When asked about Snowden, here is what these NSA veterans told USA Today:

[USA Today]: Did Edward Snowden do the right thing in going public?

William Binney: We tried to stay for the better part of seven years inside the government trying to get the government to recognize the unconstitutional, illegal activity that they were doing and openly admit that and devise certain ways that would be constitutionally and legally acceptable to achieve the ends they were really after. And that just failed totally because no one in Congress or — we couldn’t get anybody in the courts, and certainly the Department of Justice and inspector general’s office didn’t pay any attention to it. And all of the efforts we made just produced no change whatsoever. All it did was continue to get worse and expand.

[USA Today]: So Snowden did the right thing?

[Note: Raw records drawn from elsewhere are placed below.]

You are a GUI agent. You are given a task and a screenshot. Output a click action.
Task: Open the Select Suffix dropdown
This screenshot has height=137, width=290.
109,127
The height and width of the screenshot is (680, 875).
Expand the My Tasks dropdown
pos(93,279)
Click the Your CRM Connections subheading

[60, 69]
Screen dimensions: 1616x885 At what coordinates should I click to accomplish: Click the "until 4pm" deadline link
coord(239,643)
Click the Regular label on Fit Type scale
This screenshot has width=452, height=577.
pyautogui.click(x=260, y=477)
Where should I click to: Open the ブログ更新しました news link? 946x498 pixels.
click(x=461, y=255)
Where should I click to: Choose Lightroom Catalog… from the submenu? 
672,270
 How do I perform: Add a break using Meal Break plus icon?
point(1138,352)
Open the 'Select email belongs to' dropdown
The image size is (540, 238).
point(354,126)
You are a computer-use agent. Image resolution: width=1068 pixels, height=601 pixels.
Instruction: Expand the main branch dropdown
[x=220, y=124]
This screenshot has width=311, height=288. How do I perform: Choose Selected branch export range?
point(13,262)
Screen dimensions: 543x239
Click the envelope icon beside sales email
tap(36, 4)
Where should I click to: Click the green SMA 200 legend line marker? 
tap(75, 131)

Binney: Yes, I think he did.

[USA Today]: You three wouldn’t criticize him for going public from the start?

J. Kirk Wiebe: Correct.

Binney: In fact, I think he saw and read about what our experience was, and that was part of his decision-making.

Wiebe: We failed, yes.

[Attorney for the NSA whistleblowers, and who is herself a Department of Justice whistleblower] Jesselyn Radack: Not only did they go through multiple and all the proper internal channels and they failed, but more than that, it was turned against them. … The inspector general was the one who gave their names to the Justice Department for criminal prosecution under the Espionage Act. And they were all targets of a federal criminal investigation, and Tom ended up being prosecuted — and it was for blowing the whistle.

***

Wiebe: Well, I don’t want anyone to think that he had an alternative. No one should (think that). There is no path for intelligence-community whistle-blowers who know wrong is being done. There is none.

The Government Accountability Project notes:

By communicating with the press, Snowden used the safest channel available to him to inform the public of wrongdoing. Nonetheless, government officials have been critical of him for not using internal agency channels – the same channels that have repeatedly failed to protect whistleblowers from reprisal in the past. In many cases, the critics are the exact officials who acted to exclude national security employees and contractors from the Whistleblower Protection Enhancement Act of 2012.

Specifically:

[A]t the behest of the House Intelligence Committee, strengthened whistleblower protections for national security workers were stripped from major pieces of legislation such as the Whistleblower Protection Enhancement Act (for federal employees) and the National Defense Authorization Act of 2013 (for federal contractors). If those protections existed today, Snowden’s disclosures would have stood a greater chance of being addressed effectively from within the organization.

In other words, Congress has stripped whistleblower protections for those working in defense.

But whistleblowers in other areas have received the same treatment.  For example, after high-level CIA officer John Kiriakou blew the whistle on illegal CIA torture, the government prosecuted him for espionage.

And former FBI translator Sibel Edmonds – who has been deemed credible by the Department of Justice’s Inspector General, several senators (free subscription required), and a coalition of prominent conservative and liberal groups, whose allegations have been confirmed by numerous Pentagon, MI6 and FBI officials, including 18-year FBI counter-intelligence expert John Cole. –  has been so gagged by the government that the ACLU described her as:

The most gagged person in the history of the United States of America.

Famed Pentagon Papers whistleblower Daniel Ellsberg says that Edmonds possesses information “far more explosive than the Pentagon Papers”, and that the government has ordered the media not to cover her statements.

Indeed, the mainstream British newspaper the Sunday Times started publishing a series of articles exposing the scandal which Edmonds had uncovered.   But U.S. State Department pressure killed the series. And see this.

Obama has gone after whistleblowers more viciously than Bush, Nixon, or any president in history.  Indeed, the Obama administration hasprosecuted more whistleblowers than all other presidents combined.

And the government goes out of its way to smear whistleblowers and harass honest reporters.